Health Care Disruption

Health Care Disruption“Can We Disrupt Health Care Even More?” That was the question posed by Commonwealth Fund, which is looking for the next big breakthrough in health care. I responded with what is included in today’s post.

First, Get the Incentives Right

Beyond innovative Technologies and new Business Models, the biggest disruption to health care will come with new Incentives that cause changes in behavior among patients, payers, and providers.

The Affordable Care Act has already had a very large influence, but more meaningful disruption won’t come easy. That’s because of the corrupting power of big money in politics. With $3 trillion/year at stake, the medical industrial complex, representing entrenched incumbents with lots to lose, spends twice as much on lobbying as the military industrial complex.

EMRs, telehealth, remote monitoring of sensor devices, personal genomics, and big data analytics are great; and so are accountable care organizations and the patient-centered medical home; but even more important in my view are the new incentives that consumers have to take responsibility for their own health and wellness. I see that trend as adding new competition across the entire health care delivery system, starting with the ability to easily compare bronze, gold and platinum plans on the insurance exchanges.

Insurers can no longer cherry-pick the healthiest customers or cut off customers when care gets expensive, so they are encouraging consumers to change behavior with low-cost policies that have high deductibles.

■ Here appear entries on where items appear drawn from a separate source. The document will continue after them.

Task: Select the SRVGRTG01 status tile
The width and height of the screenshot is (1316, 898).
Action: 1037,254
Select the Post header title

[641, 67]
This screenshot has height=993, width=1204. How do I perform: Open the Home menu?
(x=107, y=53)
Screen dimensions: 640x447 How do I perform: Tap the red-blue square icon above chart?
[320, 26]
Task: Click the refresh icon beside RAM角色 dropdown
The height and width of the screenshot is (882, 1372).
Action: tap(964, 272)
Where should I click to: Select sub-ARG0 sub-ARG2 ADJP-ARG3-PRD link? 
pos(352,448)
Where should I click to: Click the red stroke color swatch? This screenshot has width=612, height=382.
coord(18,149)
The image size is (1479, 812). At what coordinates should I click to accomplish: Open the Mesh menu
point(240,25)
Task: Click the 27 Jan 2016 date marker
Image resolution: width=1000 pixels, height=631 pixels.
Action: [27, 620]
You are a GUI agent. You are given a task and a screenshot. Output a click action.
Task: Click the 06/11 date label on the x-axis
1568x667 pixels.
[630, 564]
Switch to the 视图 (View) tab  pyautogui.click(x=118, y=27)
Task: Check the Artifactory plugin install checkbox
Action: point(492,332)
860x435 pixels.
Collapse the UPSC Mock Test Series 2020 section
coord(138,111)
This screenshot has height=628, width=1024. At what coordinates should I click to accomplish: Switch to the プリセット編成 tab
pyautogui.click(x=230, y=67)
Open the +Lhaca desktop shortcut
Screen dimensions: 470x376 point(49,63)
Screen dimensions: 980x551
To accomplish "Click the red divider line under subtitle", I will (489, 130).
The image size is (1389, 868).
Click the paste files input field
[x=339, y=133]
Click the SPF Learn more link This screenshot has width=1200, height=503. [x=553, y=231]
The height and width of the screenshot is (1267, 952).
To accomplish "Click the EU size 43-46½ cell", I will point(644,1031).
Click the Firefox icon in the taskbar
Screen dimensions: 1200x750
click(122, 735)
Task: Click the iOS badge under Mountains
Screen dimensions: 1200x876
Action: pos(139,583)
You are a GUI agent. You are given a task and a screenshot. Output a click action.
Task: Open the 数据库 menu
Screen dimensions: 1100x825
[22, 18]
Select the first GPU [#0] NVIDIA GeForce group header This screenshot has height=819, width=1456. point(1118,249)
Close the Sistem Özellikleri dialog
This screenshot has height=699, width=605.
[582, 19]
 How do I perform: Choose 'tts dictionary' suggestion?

And to help them seek out the best value, insurers are pressuring providers to make their once-secret charges more transparent.

Some innovative insurers are even starting to pay for telehealth video consults, home health care, home modifications that avoid nursing home stays, and even medical tourism when the cost is less and outcomes better. The health insurance model is clearly trending away from pre-paid medical care and instead toward financial protection against catastrophic illness or injury that can bankrupt families.

Next, Balance Public-sector and Private-sector Incentives

I earlier proposed a hybrid model of health care designed to exploit the best incentives of both public & private sector organizations.

Private companies in free-market societies are most efficient when there’s vibrant competition on a level playing field and where survival depends on improving service & product quality and driving down prices. These companies, often answering to the profit goals of shareholders, measure success in business terms such as Revenue, ROI, Payback Period, Stock Price, etc.

Public entities, on the other hand, measure success differently and over longer time periods. That’s why they can make more strategic and longer-term investments and fund them with bonds and tax revenues. Their goals can focus on infrastructure and the economic growth that comes from nurturing a skilled, healthy and productive workforce. While some people see public services as generally having large and inefficient bureaucracies, the public sector can actually be more cost-effective because of greater economies of scale and the lack of a profit incentive.

Finally, Focus on Health, Wellness and Prevention

It’s far less expensive to prevent chronic illness than to treat it, and with new incentives from health reform, consumers and practitioners alike are finally realizing this en mass.

Across the health care spectrum, there is new interest in Quantified Self, Nutrition, Exercise and Sleep as pillars to good health. Corporations and consumers are seeing benefits beyond just saving medical costs. These investments also contribute to improved performance at school, work, and in sports and result in higher earning capacity. Just improving sleep can improve lifelong earnings by over $8 million, as I wrote in The Economic Value of Sleep.